À la Maison de la culture Frontenac se tient, jusqu'au 6 juin, l'exposition "Le cabanisme: perspective sur un mouvement méconnu". Une vingtaine d'œuvres documente l’évolution d'un regroupement artistique lancé à la fin des années 60 par Yvon Chassé. Inspiré par l'expression "ma cabane au Canada", les cabanistes s'intéressaient, au plus fort du mouvement, à l’émancipation de la culture populaire québécoise en la recontextualisant dans le prisme de l'art moderne. Les curieux voudront connaître la place occupée par le cabanisme dans l'histoire de l'art québécois. La réponse : aucune. L'exposition s'avère être une duperie avouée menant à une réflexion autodérisoire sur les conventions régissant la relation artiste / spectateur (ou regardeur, selon la préférence).
Le concept fait penser au film Rechercher Victor Pellerin de Sophie Deraspe. Une ancienne coqueluche du milieu artistique montréalais disparait délibérément du paysage au début des années 90. Quinze ans plus tard, une documentariste dresse un portrait du peintre en interrogeant différents proches ayant partagé le parcours dudit Pellerin. Un complexe travail de recherche sur un artiste qui n'a, finalement, jamais existé. Le leurre mis en place par la cinéaste pose alors la question de la relation entre le créateur et ses commentateurs.
Ces récentes manifestations du semblant et de la tromperie témoignent de l'intérêt grandissant pour la supercherie. Les amateurs d'italo-disco se souviendront du single Disco Club signé Black Devil, lancé en grandes pompes il y a cinq ou six ans par l'étiquette Rephlex. La réédition de ce "classique" du genre, supposément introuvable depuis la fin des années 70, fait encore sourciller. Selon la rumeur, le label aurait orchestré la duperie en produisant lui-même le trésor oublié et en l'annexant d'une genèse difficilement vérifiable.
L'empreinte de l'imposture et de la supercherie se vérifie aussi dans les docufictions, de plus en plus présents sur les écrans. Du C'est arrivé près de chez vous de Rémy Belvaux (1992) au récent Je veux voir de Joana Hadjithomas et Khalil Joreige (2008) en passant par La Moitié gauche du frigo de Philippe Falardeau (2000), le simulacre acquiert progressivement ses lettres de noblesse. Les concepteurs de la série télé Les Invincibles joue sur le même registre en intégrant de fausses entrevues entre le réalisateur et les personnages, ajoutant ainsi une valeur documentaire au récit. L'exemple le plus tapageur des dernières années est bien entendu le Death of a President de Gabriel Range (2006), qui entremêlait images d'archives et scènes fictives afin de documenter un faux événement. De manière plus subtile, les frères Dardenne (Rosetta, Le fils, L'enfant) contaminent l'espace fictionnel de leurs films d’une facture propre au cinéma documentaire (caméra à l’épaule, éclairages et sonorités ambiantes, …).

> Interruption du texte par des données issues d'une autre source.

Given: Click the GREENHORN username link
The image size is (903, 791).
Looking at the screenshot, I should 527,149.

Comment germe l’idée d'inventer une histoire et une géographie dans le but de créer une réalité parallèle ? Est-ce une volonté de réévaluer le réel en le réinventant ?

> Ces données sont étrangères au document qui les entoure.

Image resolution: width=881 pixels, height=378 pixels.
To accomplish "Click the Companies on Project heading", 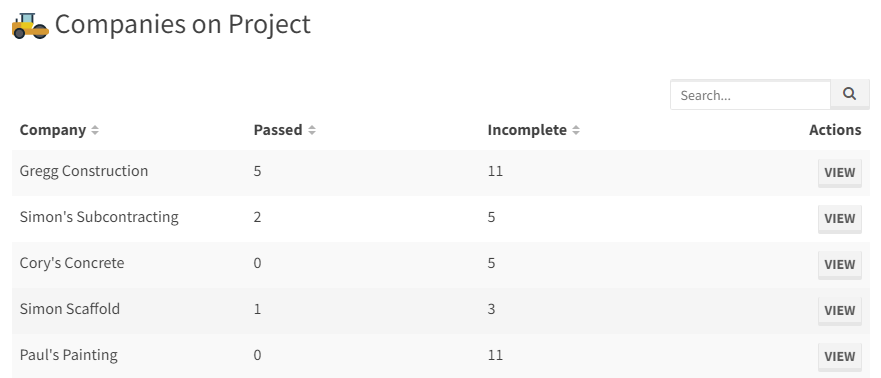I will [x=183, y=25].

Dans Simulacres et simulation, Jean Baudrillard propose une piste de réflexion en notant qu'"il n'est plus possible de partir du réel et de fabriquer de l'irréel, de l'imaginaire à partir des données du réel. Le processus sera plutôt inverse : ce sera de mettre en place des situations décentrées, des modèles de simulation et de s'ingénier à leur donner les couleurs du réel, du banal, du vécu, de réinventer le réel comme fiction, précisément parce qu'il a disparu de notre vie". Radical, Baudrillard en vient à affirmer que "le réel n'existe plus" suite à la "liquidation de tous les référentiels".

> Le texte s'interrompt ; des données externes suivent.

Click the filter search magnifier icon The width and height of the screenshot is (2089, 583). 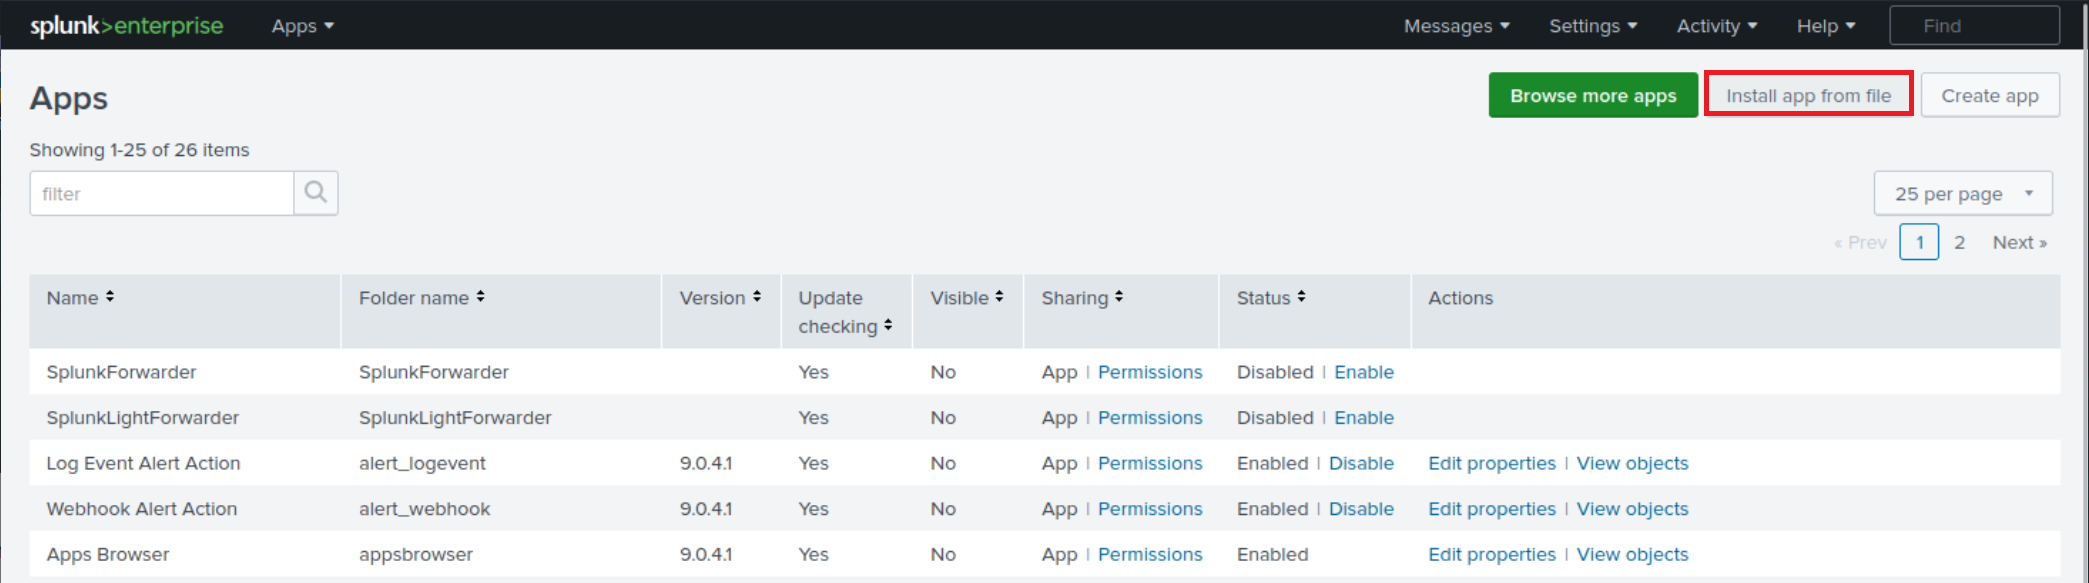coord(316,193)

Ce rapport équivoque au réel pave la voie à la notion d'hyperréalité, qui suppose que la multitude d'images meublant le monde contemporain crée une réalité qui dépasse sa propre essence. L'image devient plus réelle que le réel et provoque l’émergence de l'hyperréalité. La reproduction et le spectacle prennent la place de l'expérience. Cette illusion de la réalité objective atteint un stade d'hyperréalité totale, où la réalité subjective devient la simulation de quelque chose qui n'a jamais réellement existé. En commentant sa théorie, Baudrillard a causé la controverse en citant l'exemple des images de 9/11, dont la diffusion répétée des images faisait en sorte que les événements relevaient du “spectacle", révélant notre incapacité à le relier au monde réel. Un autre exemple probant est celui de la "culture de la peur" alimentée par les médias de masse (menaces de pandémies, bogue de l'an 2000, accommodements raisonnables...). Un phénomène entretenu par la dramatisation et la répétition d'images qui nourrissent l'angoisse et l'inquiétude de la population. Or, cette supposée menace du monde extérieur est facilement contredite par les statistiques.